» **WORK REQUIRED**
Output the opening lines of the records exactly. End with the line that contains "Given: Select the 平均值 row in summary table".

━━━ EXERCISE INPUTS ━━━

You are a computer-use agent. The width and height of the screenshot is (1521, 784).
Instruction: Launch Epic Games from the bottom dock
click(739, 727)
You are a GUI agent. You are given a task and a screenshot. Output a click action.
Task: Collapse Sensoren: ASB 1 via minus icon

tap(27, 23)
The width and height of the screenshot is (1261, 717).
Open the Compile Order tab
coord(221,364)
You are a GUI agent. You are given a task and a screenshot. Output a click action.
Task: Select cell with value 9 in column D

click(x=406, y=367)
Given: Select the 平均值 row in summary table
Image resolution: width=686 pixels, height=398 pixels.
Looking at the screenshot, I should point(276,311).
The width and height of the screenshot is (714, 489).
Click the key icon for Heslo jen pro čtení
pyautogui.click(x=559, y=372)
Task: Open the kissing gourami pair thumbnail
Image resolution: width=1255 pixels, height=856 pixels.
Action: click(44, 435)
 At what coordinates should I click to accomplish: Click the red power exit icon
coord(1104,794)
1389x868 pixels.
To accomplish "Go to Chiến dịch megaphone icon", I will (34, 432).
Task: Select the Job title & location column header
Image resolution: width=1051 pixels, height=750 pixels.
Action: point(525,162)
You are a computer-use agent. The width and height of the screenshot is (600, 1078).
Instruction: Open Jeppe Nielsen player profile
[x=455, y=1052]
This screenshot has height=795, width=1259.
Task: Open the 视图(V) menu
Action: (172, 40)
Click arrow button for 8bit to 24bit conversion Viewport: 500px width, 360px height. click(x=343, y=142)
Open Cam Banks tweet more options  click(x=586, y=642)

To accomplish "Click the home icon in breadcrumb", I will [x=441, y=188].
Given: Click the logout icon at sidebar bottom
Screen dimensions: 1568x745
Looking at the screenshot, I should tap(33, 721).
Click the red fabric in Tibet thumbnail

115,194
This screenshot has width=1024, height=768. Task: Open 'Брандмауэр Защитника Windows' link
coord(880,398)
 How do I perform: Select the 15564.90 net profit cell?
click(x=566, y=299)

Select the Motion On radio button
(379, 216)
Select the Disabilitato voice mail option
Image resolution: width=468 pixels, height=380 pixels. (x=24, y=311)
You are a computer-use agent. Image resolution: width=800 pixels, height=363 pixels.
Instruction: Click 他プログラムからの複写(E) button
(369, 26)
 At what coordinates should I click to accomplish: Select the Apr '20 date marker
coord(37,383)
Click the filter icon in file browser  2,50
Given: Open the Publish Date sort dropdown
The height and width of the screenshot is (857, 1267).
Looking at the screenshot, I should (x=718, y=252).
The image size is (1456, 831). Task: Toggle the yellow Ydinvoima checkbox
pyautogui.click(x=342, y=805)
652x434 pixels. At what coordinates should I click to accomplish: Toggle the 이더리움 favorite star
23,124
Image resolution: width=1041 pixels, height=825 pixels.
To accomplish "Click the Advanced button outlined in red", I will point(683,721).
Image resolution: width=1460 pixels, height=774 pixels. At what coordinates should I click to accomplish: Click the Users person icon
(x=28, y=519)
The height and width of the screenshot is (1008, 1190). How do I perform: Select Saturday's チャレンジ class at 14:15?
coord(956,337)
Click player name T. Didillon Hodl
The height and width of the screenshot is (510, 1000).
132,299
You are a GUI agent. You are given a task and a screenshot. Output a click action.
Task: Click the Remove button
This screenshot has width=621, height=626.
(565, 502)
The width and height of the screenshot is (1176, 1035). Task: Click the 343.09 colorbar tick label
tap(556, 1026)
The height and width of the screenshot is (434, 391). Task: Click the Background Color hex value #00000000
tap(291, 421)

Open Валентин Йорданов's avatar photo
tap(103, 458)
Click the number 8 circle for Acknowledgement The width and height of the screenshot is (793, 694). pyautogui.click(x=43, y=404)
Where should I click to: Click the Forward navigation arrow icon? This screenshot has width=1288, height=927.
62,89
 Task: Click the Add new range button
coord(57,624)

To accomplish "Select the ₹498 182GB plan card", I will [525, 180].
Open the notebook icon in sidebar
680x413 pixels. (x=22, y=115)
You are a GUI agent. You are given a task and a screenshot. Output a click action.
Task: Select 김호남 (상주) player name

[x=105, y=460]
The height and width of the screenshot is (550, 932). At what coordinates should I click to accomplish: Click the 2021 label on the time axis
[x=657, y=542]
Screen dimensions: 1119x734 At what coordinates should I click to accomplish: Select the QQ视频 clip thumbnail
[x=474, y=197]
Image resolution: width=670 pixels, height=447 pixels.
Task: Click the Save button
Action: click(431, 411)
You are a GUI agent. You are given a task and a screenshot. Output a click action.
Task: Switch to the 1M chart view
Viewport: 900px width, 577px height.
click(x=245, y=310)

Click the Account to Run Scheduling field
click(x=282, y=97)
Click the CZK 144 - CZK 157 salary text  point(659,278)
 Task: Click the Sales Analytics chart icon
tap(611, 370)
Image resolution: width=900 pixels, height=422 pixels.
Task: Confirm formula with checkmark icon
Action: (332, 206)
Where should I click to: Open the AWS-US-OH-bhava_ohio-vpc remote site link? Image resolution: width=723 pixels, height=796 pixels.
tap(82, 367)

━━━

» **ANSWER FOR THE TASK**
You are a computer-use agent. The width and height of the screenshot is (1521, 784).
Instruction: Launch Epic Games from the bottom dock
click(739, 727)
You are a GUI agent. You are given a task and a screenshot. Output a click action.
Task: Collapse Sensoren: ASB 1 via minus icon

tap(27, 23)
The width and height of the screenshot is (1261, 717).
Open the Compile Order tab
coord(221,364)
You are a GUI agent. You are given a task and a screenshot. Output a click action.
Task: Select cell with value 9 in column D

click(x=406, y=367)
Given: Select the 平均值 row in summary table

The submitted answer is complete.